Die Hauptverdienste dieser ausgezeichneten Studie liegen freilich nicht allein darin, daß sie ein sehr differenziertes Bild davon zeichnet, wie Deutschland und “der Deutsche an sich” im 18. Jahrhundert von Briten wahrgenommen wurden. Vielmehr gibt sie darüber hinaus zum einen Aufschluß über die Hintergründe, Entstehungsbedingungen und Ausformungen von im 18. Jahrhundert verbreiteten britischen Nationalstereotypen über Deutschland und die Deutschen; zum anderen fragt sie immer wieder nach den Funktionen, die die damals ubiquitäre Rhetorik des Nationalcharakters erfüllte, sowie danach, was die jeweiligen Deutschlandbilder über die Briten selbst verraten. Sehr überzeugend weist Geyken “die Instrumentalisierung des Fremden nach, die durch eine “Verräumlichung von Werturteilen stereotype Vorstellungen in den Dienst politischer Ziele stellte”. Zu den wichtigsten Leitmotiven der Arbeit zählen die Einsichten, daß nationale Selbst- und Fremdbilder in einem korrelativen Verhältnis zueinander stehen und daß die Rekonstruktion britischer Deutschlandbilder zugleich Aufschluß über das britische Selbstverständnis und nationale Selbstbild gibt. Diese enge Verschränkung von Selbst- und Fremdwahrnehmung bzw. von nationalen Hetero- und Autostereotypen wird vor allem im vierten und fünften Kapitel deutlich, in denen Geyken am Beispiel der Debatten über Georg I. und Hannover bzw. über den Katholizismus überzeugend herausarbeitet, daß und wie die Kontroversen über diese Themen für inner-britische Zwecke instrumentalisiert wurden.

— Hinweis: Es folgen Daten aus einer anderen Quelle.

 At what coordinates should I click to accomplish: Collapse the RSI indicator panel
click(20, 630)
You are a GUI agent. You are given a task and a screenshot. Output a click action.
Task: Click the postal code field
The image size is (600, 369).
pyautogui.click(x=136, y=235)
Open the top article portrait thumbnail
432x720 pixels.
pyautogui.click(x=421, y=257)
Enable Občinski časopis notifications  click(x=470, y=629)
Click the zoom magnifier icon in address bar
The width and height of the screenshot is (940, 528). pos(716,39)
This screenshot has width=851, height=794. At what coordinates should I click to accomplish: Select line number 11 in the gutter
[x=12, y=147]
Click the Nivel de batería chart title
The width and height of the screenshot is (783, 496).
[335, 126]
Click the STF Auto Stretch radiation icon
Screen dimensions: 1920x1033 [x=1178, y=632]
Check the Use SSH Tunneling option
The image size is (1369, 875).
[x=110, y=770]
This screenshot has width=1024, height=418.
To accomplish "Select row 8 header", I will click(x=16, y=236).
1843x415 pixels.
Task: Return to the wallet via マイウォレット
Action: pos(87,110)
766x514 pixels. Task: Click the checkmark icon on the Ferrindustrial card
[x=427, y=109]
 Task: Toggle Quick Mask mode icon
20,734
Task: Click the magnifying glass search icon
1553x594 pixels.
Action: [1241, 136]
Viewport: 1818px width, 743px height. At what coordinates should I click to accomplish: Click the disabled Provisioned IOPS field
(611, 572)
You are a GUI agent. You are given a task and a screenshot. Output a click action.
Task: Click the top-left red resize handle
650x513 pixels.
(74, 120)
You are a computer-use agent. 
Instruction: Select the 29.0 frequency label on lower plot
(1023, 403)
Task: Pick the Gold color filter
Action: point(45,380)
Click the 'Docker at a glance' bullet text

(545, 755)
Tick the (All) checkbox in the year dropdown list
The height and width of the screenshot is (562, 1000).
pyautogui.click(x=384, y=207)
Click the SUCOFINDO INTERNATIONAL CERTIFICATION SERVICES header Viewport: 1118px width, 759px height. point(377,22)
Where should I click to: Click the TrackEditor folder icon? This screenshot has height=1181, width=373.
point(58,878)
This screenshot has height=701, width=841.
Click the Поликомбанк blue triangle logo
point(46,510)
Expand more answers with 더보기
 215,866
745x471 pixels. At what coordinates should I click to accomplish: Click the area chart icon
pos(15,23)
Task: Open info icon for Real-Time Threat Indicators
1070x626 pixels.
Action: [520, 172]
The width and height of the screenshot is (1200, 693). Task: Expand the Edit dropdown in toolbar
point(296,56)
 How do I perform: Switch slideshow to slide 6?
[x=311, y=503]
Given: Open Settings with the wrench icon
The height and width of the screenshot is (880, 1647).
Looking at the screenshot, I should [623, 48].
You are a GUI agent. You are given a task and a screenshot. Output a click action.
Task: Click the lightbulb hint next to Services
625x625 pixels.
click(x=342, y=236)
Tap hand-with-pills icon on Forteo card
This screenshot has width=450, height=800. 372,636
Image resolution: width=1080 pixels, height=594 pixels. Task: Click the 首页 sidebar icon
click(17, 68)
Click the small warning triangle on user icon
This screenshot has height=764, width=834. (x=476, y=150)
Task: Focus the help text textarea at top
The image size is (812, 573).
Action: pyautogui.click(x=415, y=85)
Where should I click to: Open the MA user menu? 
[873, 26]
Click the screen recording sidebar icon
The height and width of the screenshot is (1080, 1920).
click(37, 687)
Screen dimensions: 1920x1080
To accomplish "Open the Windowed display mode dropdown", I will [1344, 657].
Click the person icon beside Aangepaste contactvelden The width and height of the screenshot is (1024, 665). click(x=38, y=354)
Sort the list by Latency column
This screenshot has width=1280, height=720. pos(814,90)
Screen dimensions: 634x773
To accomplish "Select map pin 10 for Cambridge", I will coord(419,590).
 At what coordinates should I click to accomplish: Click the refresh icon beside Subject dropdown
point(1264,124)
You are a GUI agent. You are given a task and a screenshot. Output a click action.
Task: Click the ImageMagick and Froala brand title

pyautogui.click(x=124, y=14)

Eigentlich hat dieses ebenso fundierte wie aufschlußreiche Buch nur einen Fehler, nämlich den falschen Untertitel, denn angesichts der von der Verfasserin umsichtig herausgearbeiteten synchronen und diachronen Vielfalt der Bilder und Wahrnehmungen müßte es eigentlich heißen Britische Deutschlandbilder im 18. Jahrhundert. Das weiß natürlich niemand besser als Frauke Geyken, die zu Recht selbst betont, “daß es ein britisches Deutschlandbild nicht gegeben hat”; besonders deutlich wird dies vor allem anhand der positiven Darstellung der freien Reichsstädte, die als Horte der Freiheit galten, während die vielen kleinen Fürstentümer, deren Oberhäupter oft als tyrannische Despoten geschildert wurden, sowie insbesondere die katholischen Territorien stets sehr negativ abgehoben wurden. Daß die Verfasserin nicht ausführlicher auf das Konzept vom Nationalcharakter eingeht, sei zwar am Rande erwähnt, schmälert den Nutzen und das Lektürevergnügen aber ebensowenig wie die (recht stattliche) Zahl von Kommafehlern und kleineren Versehen und Inkorrektheiten bei den bibliographischen Angaben.

Fazit: Wer mehr über den “Kanon von Stereotypen”, zu dem neben der sprichwörtlichen deutschen Trunksucht z.B. Grobheit, Schwerfälligkeit und Tölpelhaftigkeit zählen, erfahren möchte, der oder die sollte sich die Lektüre dieser eminent lesenswerten Arbeit nicht entgehen lassen. Im übrigen widerlegt diese Studie auch noch ein Vorurteil, denn wer hätte gedacht, daß eine deutsche Dissertation nicht nur theoretisch fundiert, akribisch recherchiert und kulturgeschichtlich erhellend, sondern auch noch ausgesprochen gut, flott und sogar unterhaltsam geschrieben sein kann? Dieses aufschlußreiche Buch sei nicht nur anglophilen Teutonen, sondern allen Lesern mit Nachdruck empfohlen, die mehr wissen möchten über Ursprung und Funktionen britischer Wahrnehmungen und Bilder von Deutschland und den Deutschen sowie über Nationalstereotypen, die noch heute erstaunlich (oder erschreckend?) aktuell sind.